§ **DESCRIPTION OF THE TASK**
Exactly and only the lines from the one with "Toggle the autoplay switch" through the last line of the records need to be set down; please skip the pictures.

§ **DATA**
::::

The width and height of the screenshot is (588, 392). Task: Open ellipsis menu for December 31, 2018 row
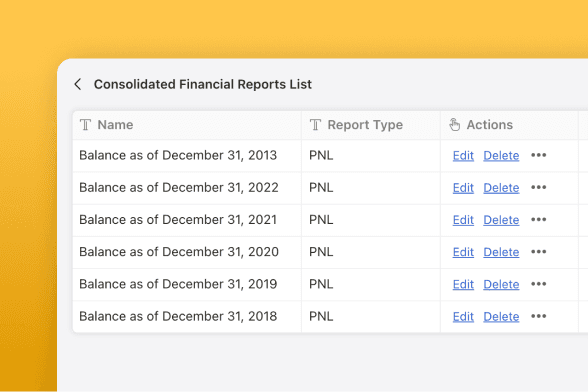[x=538, y=317]
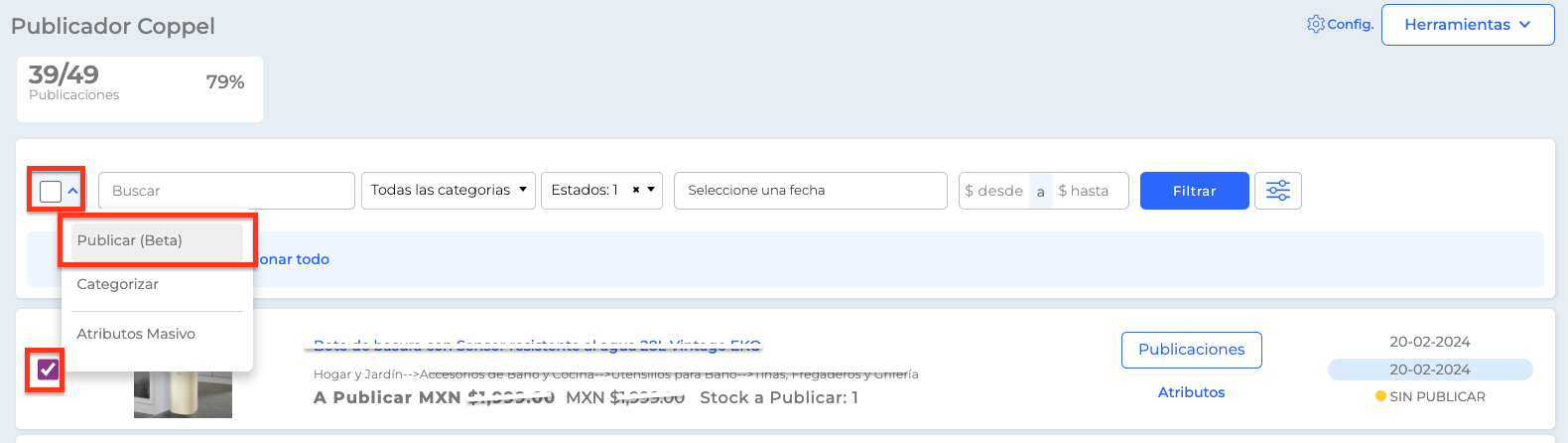Image resolution: width=1568 pixels, height=443 pixels.
Task: Open Todas las categorias dropdown
Action: click(449, 191)
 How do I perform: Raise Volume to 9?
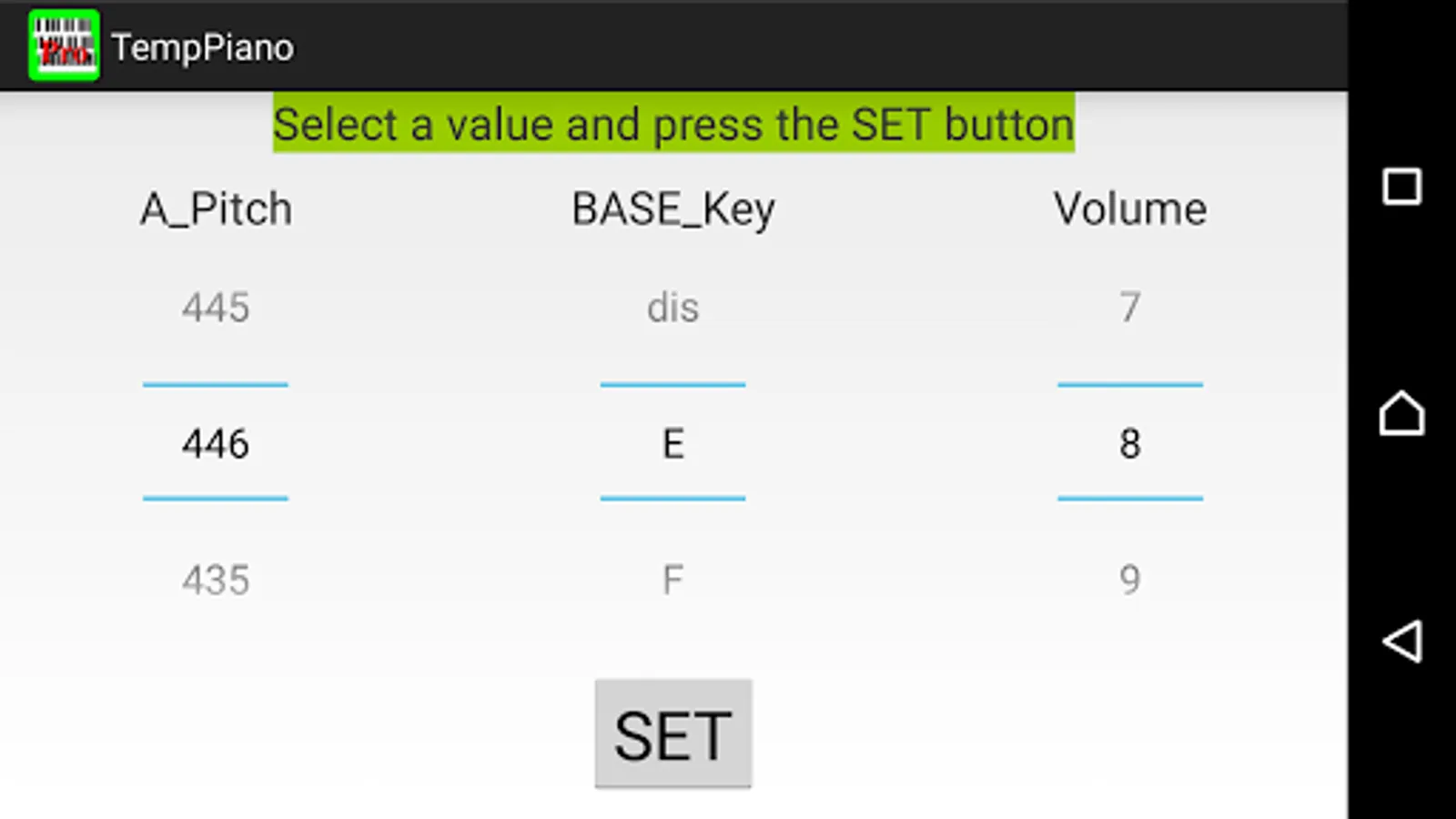point(1129,580)
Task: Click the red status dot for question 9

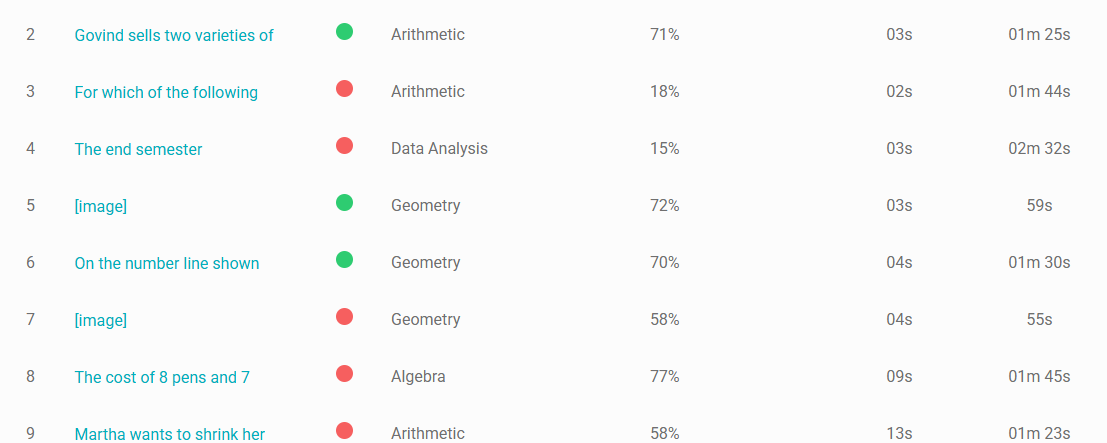Action: [345, 430]
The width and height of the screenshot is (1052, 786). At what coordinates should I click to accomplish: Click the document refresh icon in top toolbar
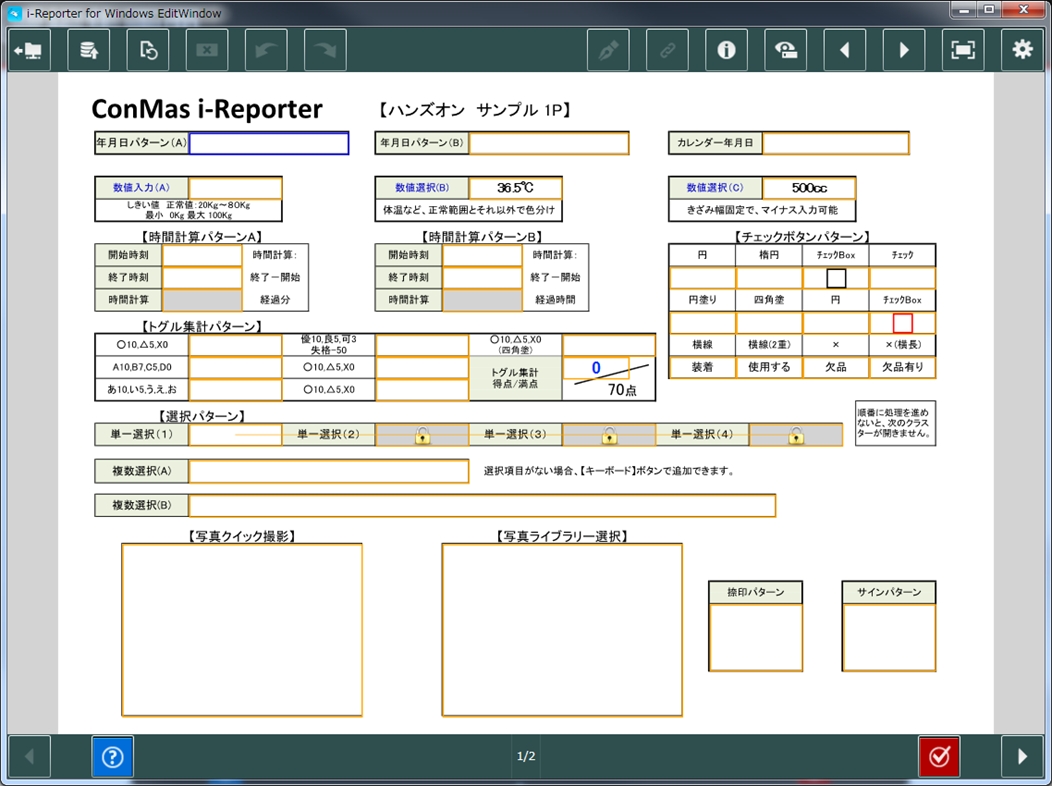click(148, 50)
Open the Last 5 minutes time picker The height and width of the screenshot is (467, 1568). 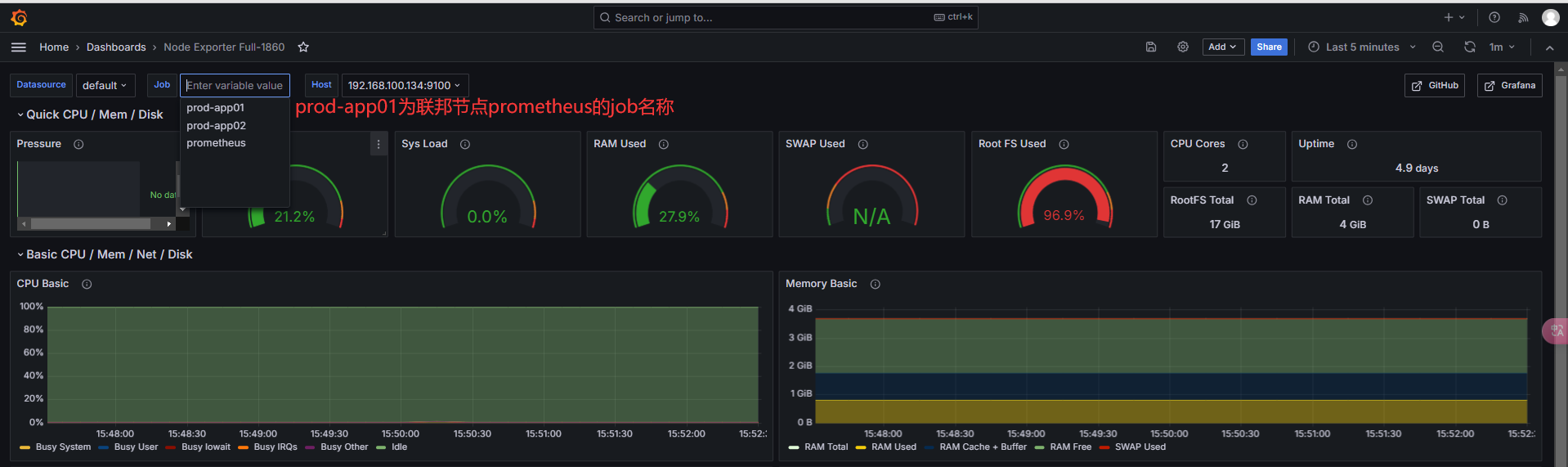[x=1361, y=47]
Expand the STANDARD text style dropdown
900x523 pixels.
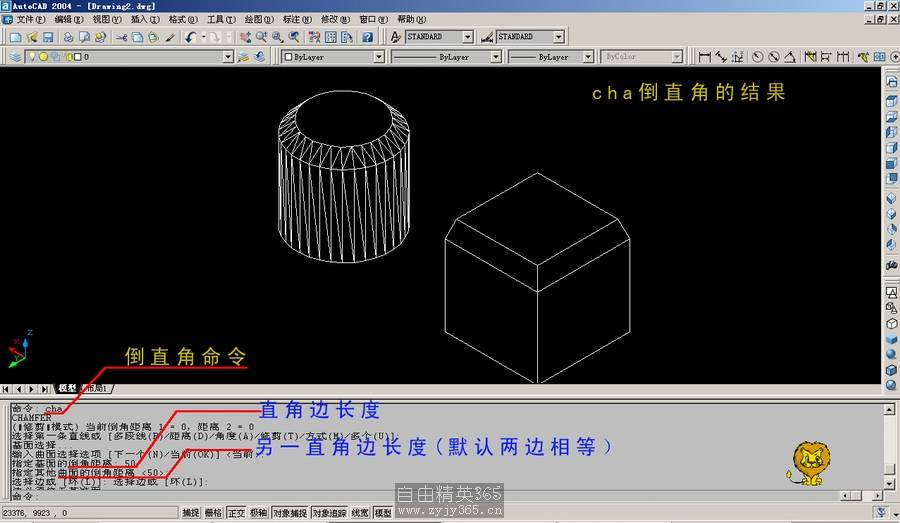(467, 37)
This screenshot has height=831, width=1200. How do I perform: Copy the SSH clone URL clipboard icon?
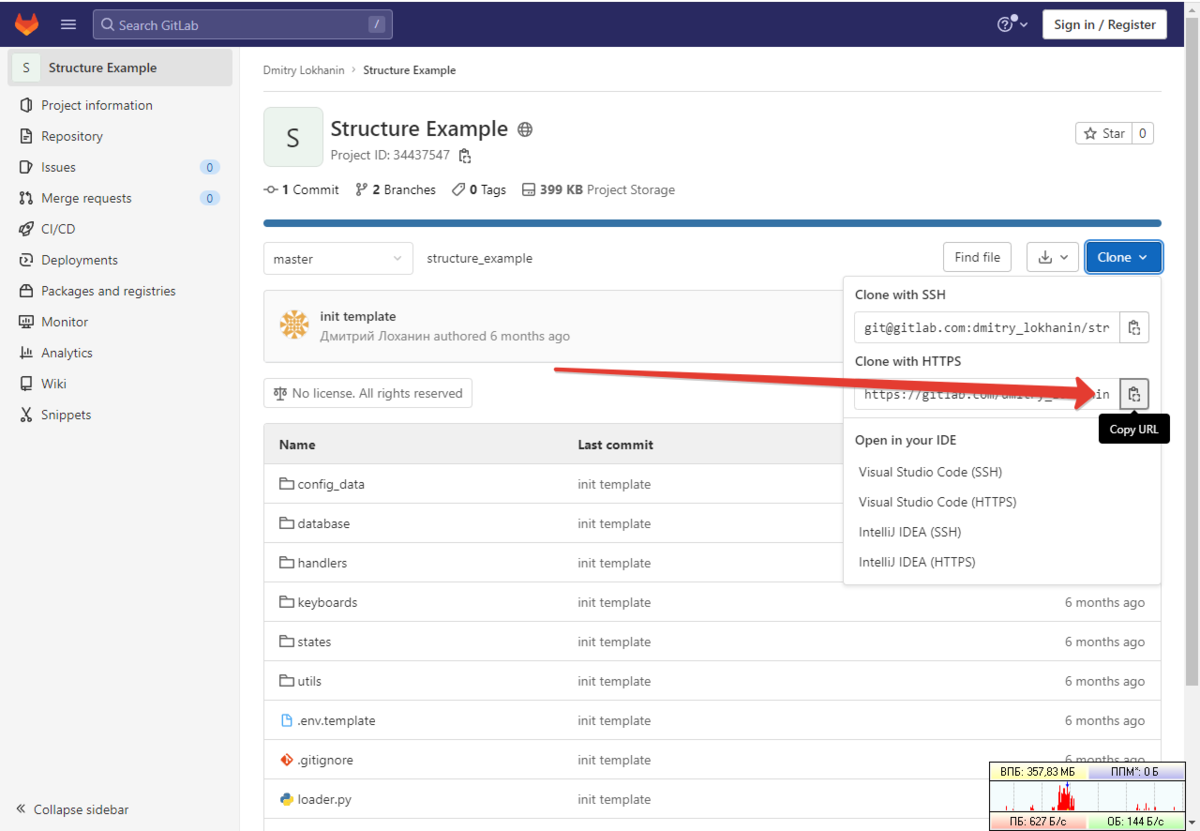pos(1134,327)
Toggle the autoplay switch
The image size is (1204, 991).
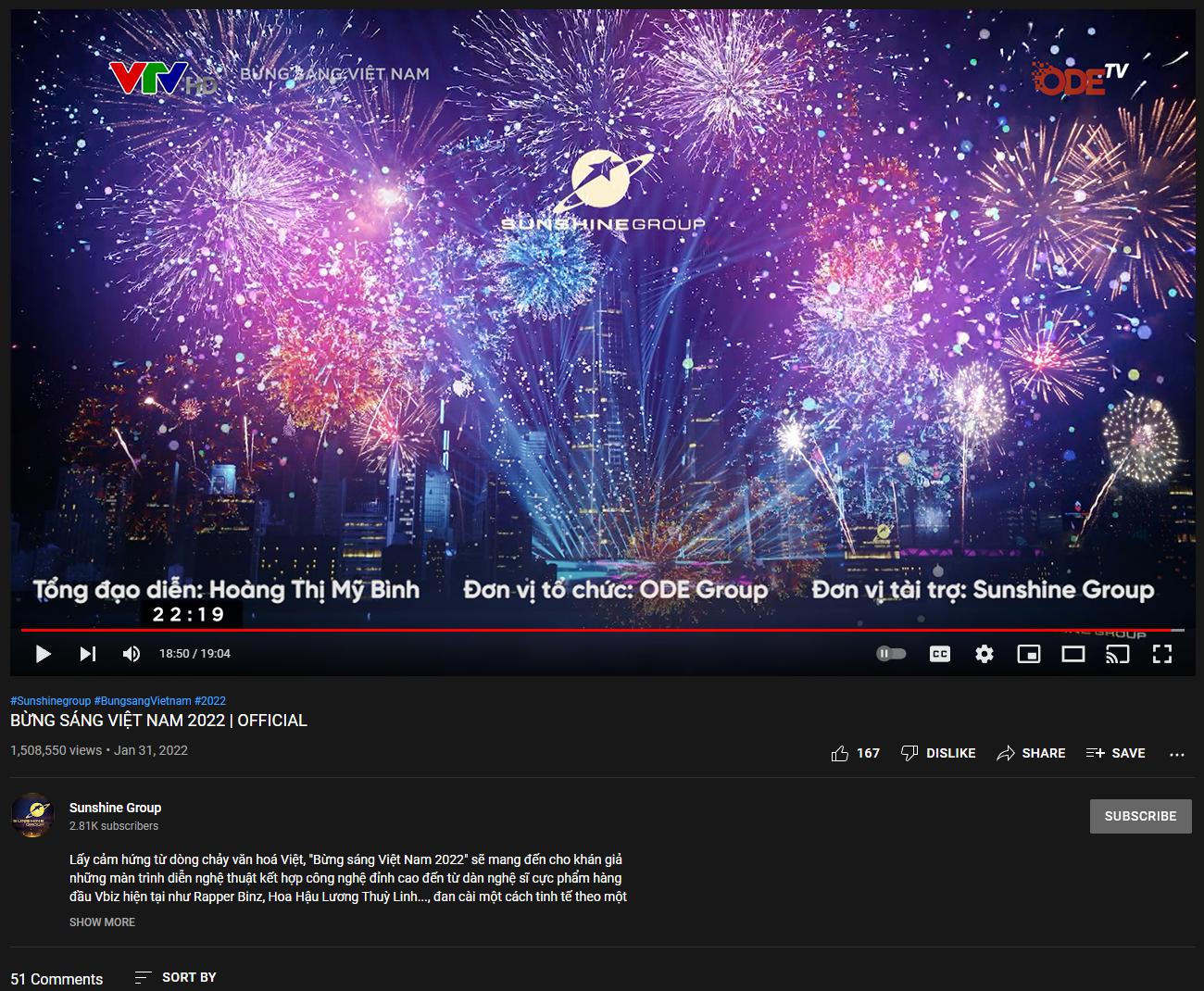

::::

§ **SOLUTION TO THE PROBLEM**
Toggle the autoplay switch
The image size is (1204, 991).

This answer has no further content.